Ken Arromdee wrote:
On Tue, 15 May 2007, Steve Bennett wrote:
There is a small ski area in some mountains not
terribly far from a
helipad by the side of a road. The ski area sells ski packages that
include helicopter transport to and from the ski area. There are no
roads directly there, but one can safely presume that it's possible to
hike to the area - as you point out, you can pretty much hike anywhere
if you want to badly enough.
And you think that saying "accessible only by helicopter" is a
non-neutral opinion.
It's pretty obvious that he doesn't actually object to the article on the
basis that the helicopter reference is POV. He objects to the article because
he sees this kind of article as cruft and is grasping at straws for a reason
to delete it without saying "I want to delete it because it's cruft".

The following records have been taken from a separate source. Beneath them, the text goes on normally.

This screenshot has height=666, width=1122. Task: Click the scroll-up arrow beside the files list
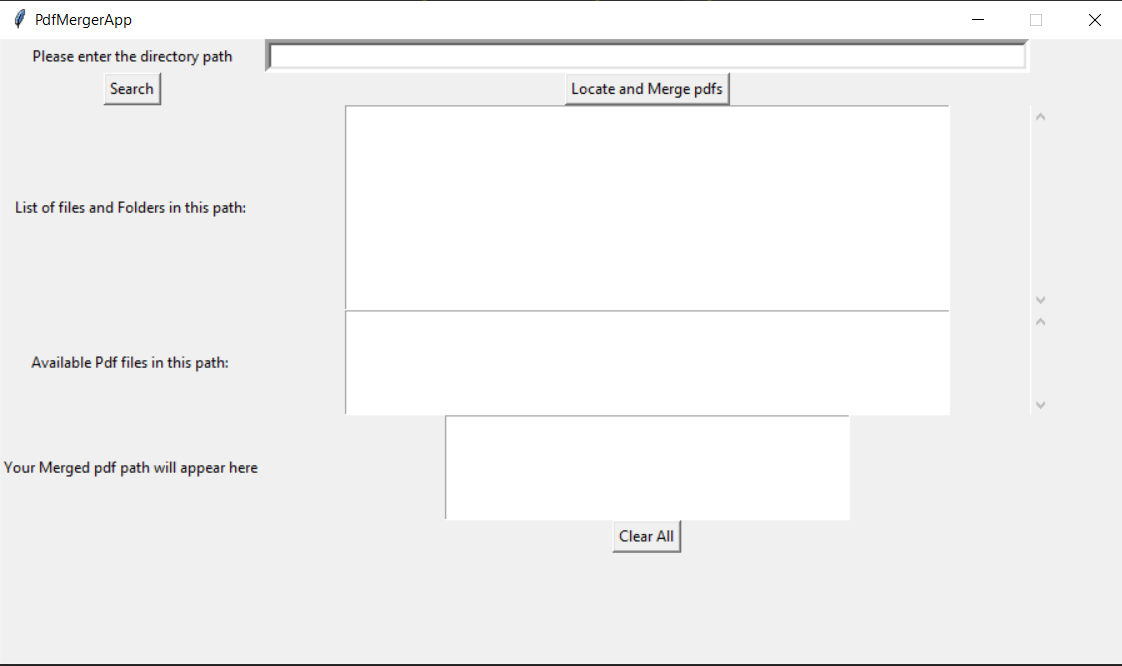1040,116
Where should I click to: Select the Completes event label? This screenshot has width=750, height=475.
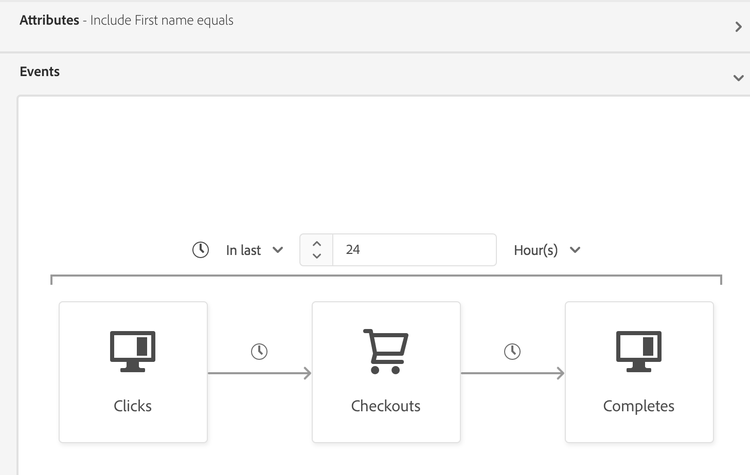click(639, 406)
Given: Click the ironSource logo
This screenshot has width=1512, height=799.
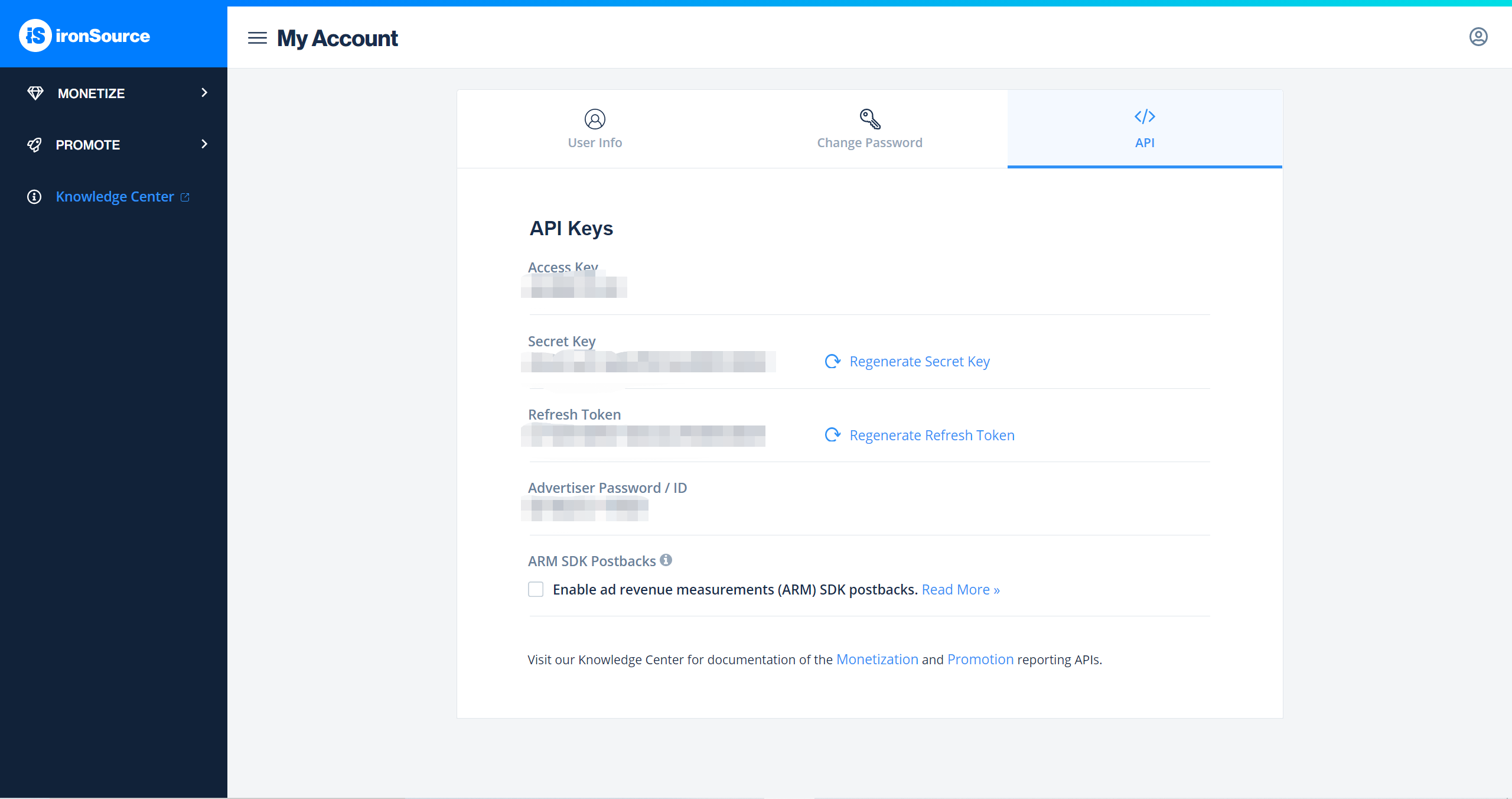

The system constantly gets abused in this way. The stricter we get about out
policies, the easier it is to use the policy as a tool to get something else.
_______________________________________________
WikiEN-l mailing list
WikiEN-l(a)lists.wikimedia.org
To unsubscribe from this mailing list, visit:
http://lists.wikimedia.org/mailman/listinfo/wikien-l
It's cruft!
Oh, were we waiting for someone to say that?
But that aside, it should still be deleted. There's a good reason to
require a significant amount of independent sourcing. First-party
sources may be biased, promotional, inaccurate, incomplete, technically
correct but deliberately misleading, or any combination of the above.
Good secondary sources check for those things, cross-check one another,
aren't interested in promoting the subject, and look for non-obvious
details. When we've got quite a few reliable, secondary sources on
something, we can be pretty sure we've got a good, complete picture of
it. And that's how we build neutral, verifiable articles without using
original research.
That, is why we do and should require such sourcing.